The disaster left behind by this week's flash flooding in İstanbul has left harrowing images in many minds. One of these that has been shown over and over again in national and international media coverage of the tragedy captures a moment in the desperate story of five people stranded on top of a bus on the Basın Ekspres highway.The family, who escaped from the minibus they were in only moments before it disappeared beneath the rushing floodwaters, took refuge atop a bus that was behind them on the road. They spoke with Today's Zaman, explaining the frantic moments and fear for their lives they felt at the time. Mother Güldane Kaşıkçı says that after the family made their way to the top of the bus, she just clutched her children and began to sob. “If it hadn't been for that bus, my children and I would be in the graveyard right now,” she says. The family doesn't want to remember the fear-filled moments stranded in the middle of the flood, she says, but it's difficult to think of anything else. Kaşıkçı explained that she, her husband and three children had set out on the road in a minibus driven by her husband in the early morning hours on Wednesday. The family had spent the previous night at a friend's house and were on their way home. As they drove along the Basın Ekspres highway, all of a sudden the road filled with floodwater and before they realized what had happened, their vehicle was almost underwater.‘We used plastic bags to bail out water’

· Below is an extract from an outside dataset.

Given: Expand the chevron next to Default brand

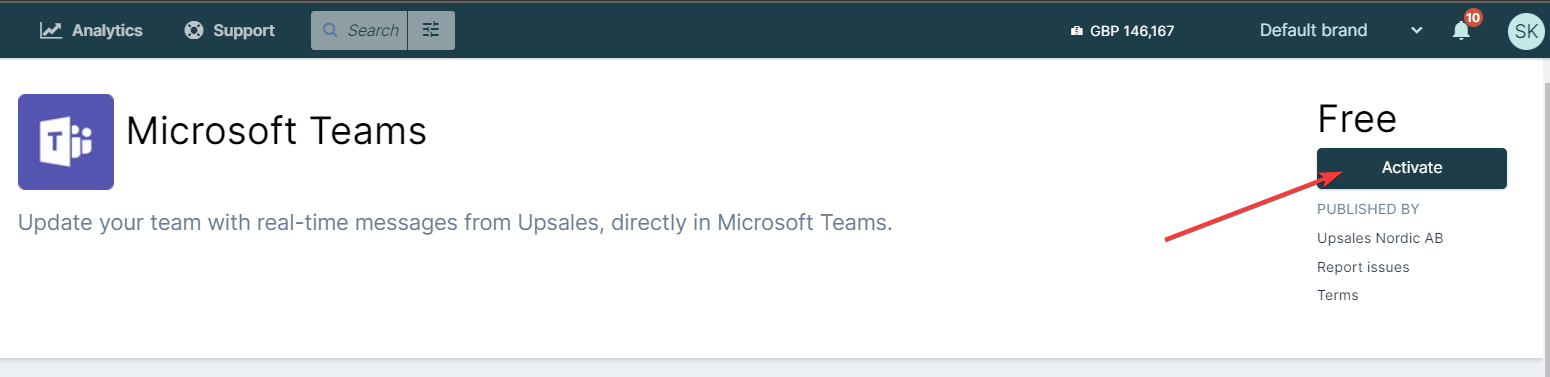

Luckily for the Kaşıkçı family, the outside of their minibus was equipped with metal bars that they were able to hang on to, the mother explained. “Inside the minibus, the water level was up to our waists; my husband and I began desperately trying to bail out the water with bags. But the water was never-ending. We worked for an hour trying to bail out the water. Then, the front and back windows of our vehicle suddenly shattered, and the waters came rushing in,” she said.The couple cast aside the plastic bags and tried to escape out of the minibus' windows with their children. “A person stranded on top of a bus behind us helped us out, helping our children, my husband and I get on top of the bus. When we were in the minibus, I thought our end had come, but when we got on top of the bus I regained some hope. It's hard not to think about death during such circumstances,” she said.
Kaşıkçı credits their being alive because the bus was swept right up against the minibus by the floodwaters. “If it hadn't been for that bus, my children and I would be in the graveyard right now. After waiting two hours on top of the bus, when the waters began to recede, we got down,” she said.